» Document extract
◇ ◇ ◇
It’s clear from the movie that the London concerts were conceived as a very grand series of onstage music videos, each with a huge, intricate set that at times involved digital projections, and each choreographed as a disco-inferno Broadway showstopper. (”Thriller,” one of the few songs we watch as it was meant to be, had a full earth-packed graveyard.) The dancers were going to pop out from beneath the stage and crawl over skyscrapers, as Michael shimmied and boogied and got lifted into the air. Watching this without most of the sets, with the gears and pulleys still showing, and from two functional camera angles in front of the stage, we get the flavor of the songs but not the majesty.

And that’s not just due to the lack of trappings. Jackson, it’s clear, held back in rehearsal. In This Is It, he’s singing and dancing, but he’s also watching himself sing and dance, stepping out of his performance. What’s missing — what the film gives you only a tantalizing glimpse of — is his ferocity. When he does a tamped-down version of his solo whirligig in ”Billie Jean,” playing air guitar on his crotch (a gesture that elicits a round of cheers from the dancers in the Staples Center), you feel him sketching in the heat without quite committing himself. ”At least we get a feel of it,” he says.

This Is It is fun, but it’s a slightly airless experience. If the movie allows you to bask in Michael Jackson’s aura, it also uses his image to foster ”nostalgia” for a concert epiphany that never quite was. Maybe it was Michael’s destiny to leave us all wanting more. Would those concerts have returned him to his magical pedestal? We’ll never know the answer, of course. But watching this movie, at least we get a feel of it.

Source: ew. com

Review 4: Michael Jackson’s This Is It

“This Is it,” Michael Jackson told his fans in London, announcing his forthcoming concert tour. “This is the final curtain call.” The curtain fell sooner than expected. What is left is this extraordinary documentary, nothing at all like what I was expecting to see. Here is not a sick and drugged man forcing himself through grueling rehearsals, but a spirit embodied by music. Michael Jackson was something else.

The film has been assembled from rehearsals from April through June 2009 for a concert tour scheduled for this summer. The footage was “captured by a few cameras,” an opening screen tells us, but they were professional high-def cameras and the sound track is full-range stereo. The result is one of the most revealing music documentaries I’ve seen.

And it’s more than that. It’s a portrait of Michael Jackson that belies all the rumors that he would have been too weak to tour. That shows not the slightest trace of a spoiled prima donna. That benefits from the limited number of cameras by allowing us to experience his work in something closer to realistic time, instead of fracturing it into quick cuts. That provides both a good idea of what the final concert would have looked like, and a portrait of the artist at work.
◇ ◇ ◇
» Data segment
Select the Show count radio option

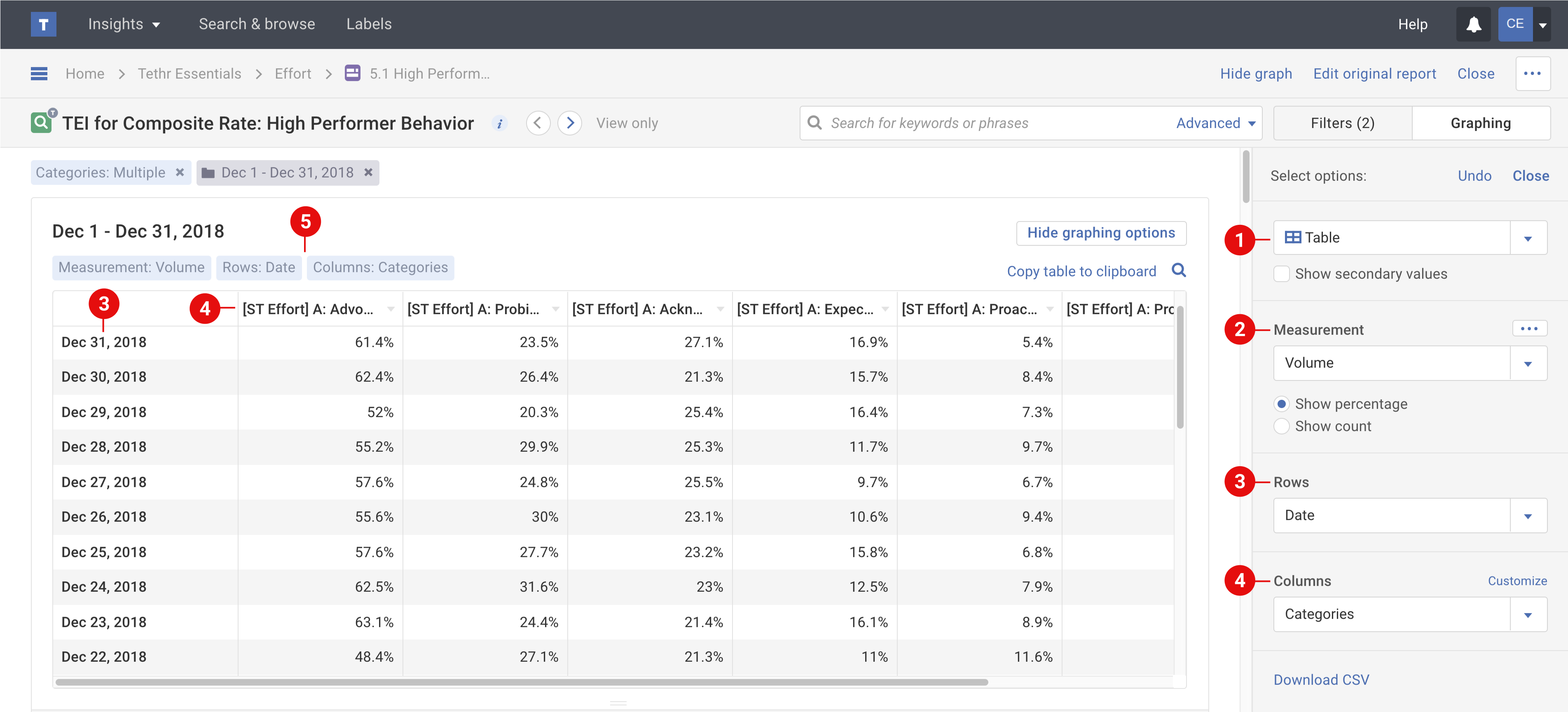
◇ ◇ ◇
» Exercise instructions
Please continue the reviews of Michael Jackson's This Is It from the point where they stop.

» Reply
Never raising his voice, never showing anger, always soft-spoken and courteous to his cast and crew, Michael with his director, Kenny Ortega, micro-manages the production. He corrects timing, refines cues, talks about details of music and dance. Seeing him always from a distance, I thought of him as the instrument of his producing operation. Here we see that he was the auteur of his shows.

We know now that Michael was subjected to a cocktail of drugs in the time leading up to his fatal overdose, including the last straw, a drug so dangerous it should only be administered by an anesthesiologist in an operating room. That knowledge makes it hard to understand how he appears to be in superb physical condition. His choreography, built from such precise, abrupt and perfectly-timed movements, is exhausting, but he never shows a sign of tiring. His movements are so well synchronized with the other dancers on stage, who are much younger and highly-trained, that he seems one with them. This is a man in such command of his physical instrument that he makes spinning in place seem as natural as blinking his eye.

He has always been a dancer first, and then a singer. He doesn’t specialize in solos. With the exception of a sweet love ballad, his songs all incorporate four backup singers and probably supplementary tracks prerecorded by himself. It is the whole effect he has in mind.

It might have been a hell of a show. Ortega and special effects wizards coordinate pre-filmed sequences with the stage work. There’s a horror-movie sequence with ghouls rising from a cemetery (and ghosts that were planned to fly above the audience). Michael is inserted into scenes from Rita Hayworth and Humphrey Bogart movies, and through clever f/x even has a machine-gun battle with Bogie. His environmental pitch is backed by rain forest footage. He rides a cherry-picker high above the audience.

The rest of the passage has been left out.